-- Start of Rows --

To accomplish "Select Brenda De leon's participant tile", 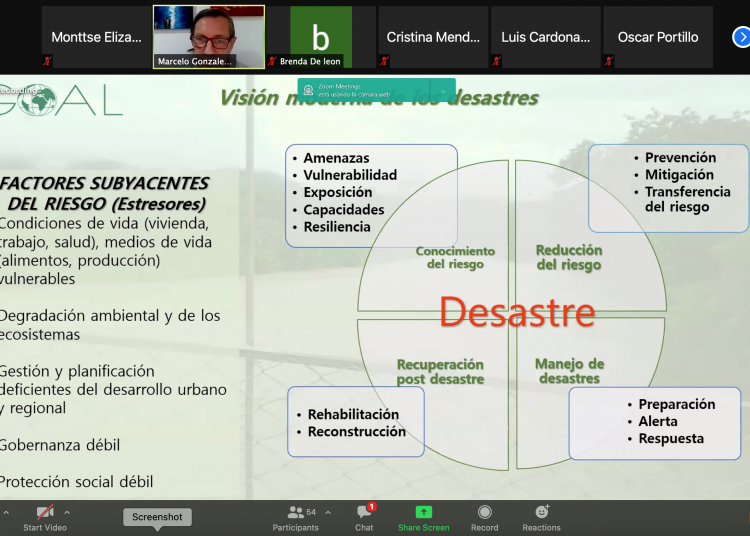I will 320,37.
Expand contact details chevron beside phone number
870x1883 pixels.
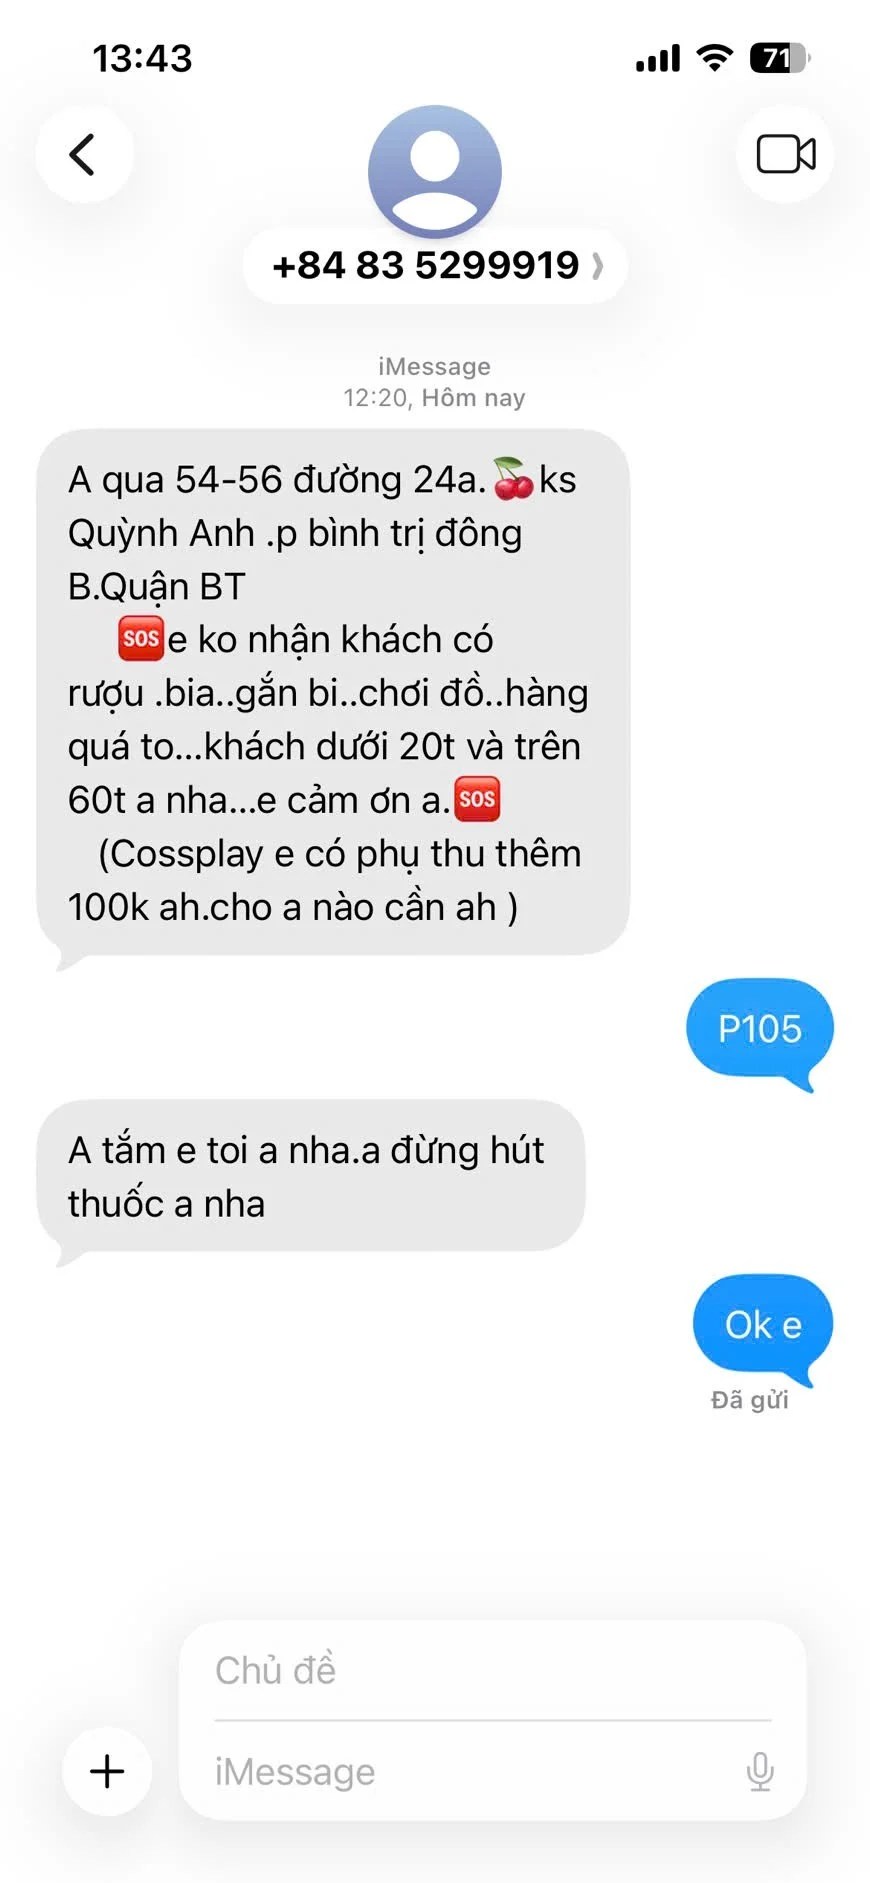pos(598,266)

-- End of Rows --
-- Start of Rows --

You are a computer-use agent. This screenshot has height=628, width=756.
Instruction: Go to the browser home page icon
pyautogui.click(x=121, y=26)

-- End of Rows --
-- Start of Rows --

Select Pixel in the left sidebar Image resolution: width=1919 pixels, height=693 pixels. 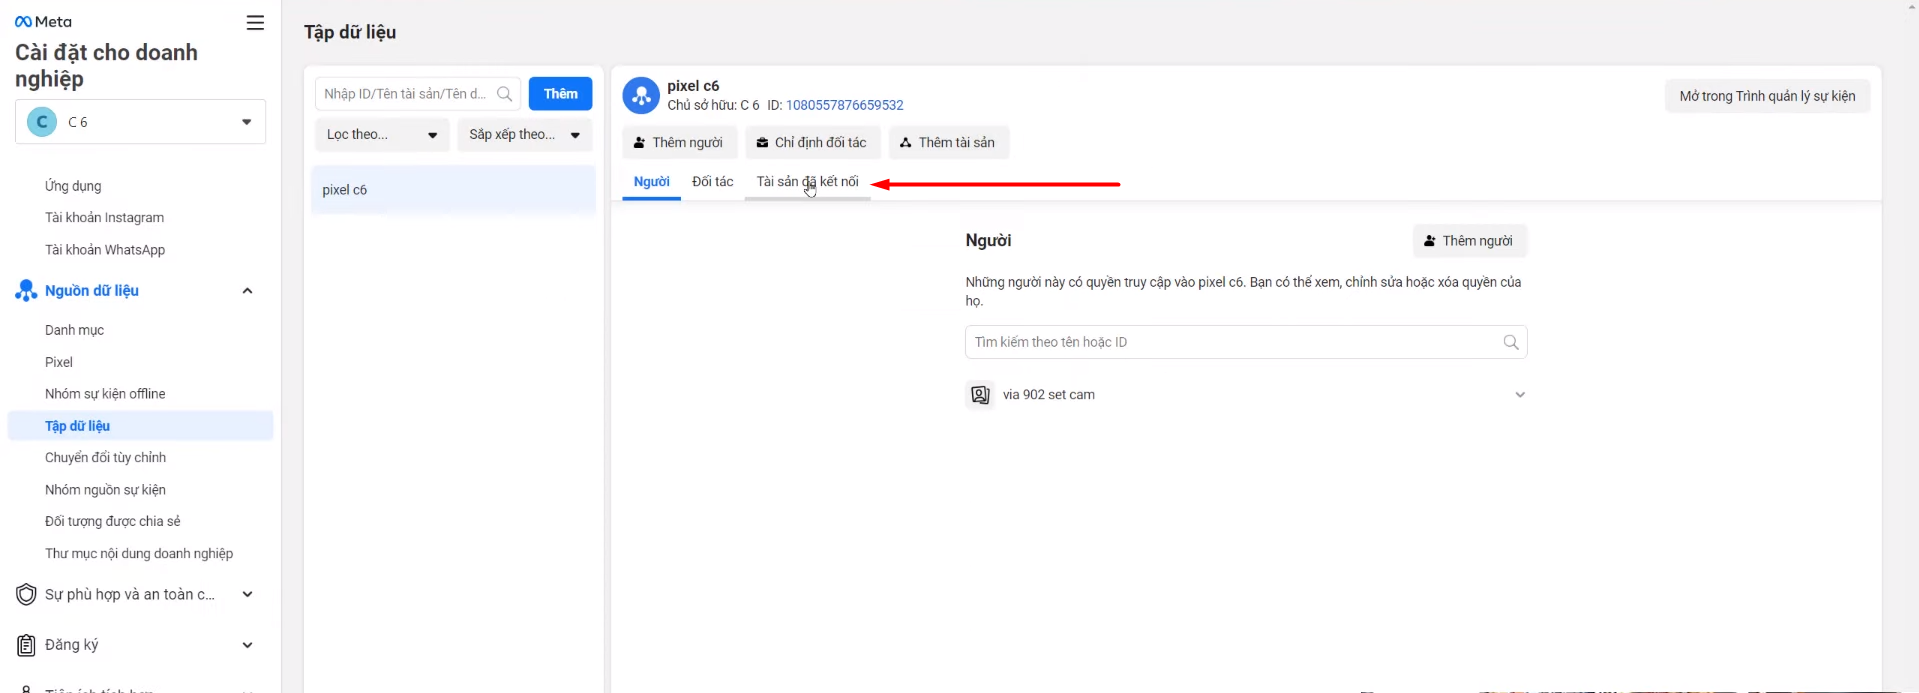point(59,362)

-- End of Rows --

Task brief » Reproduce verbatim the portion of the data that begins with the line containing "Expand contact details" and ends with the line containing "pos(598,266)", including both of those lines, and omit the pictures from your answer.

Task response »
Expand contact details chevron beside phone number
870x1883 pixels.
pos(598,266)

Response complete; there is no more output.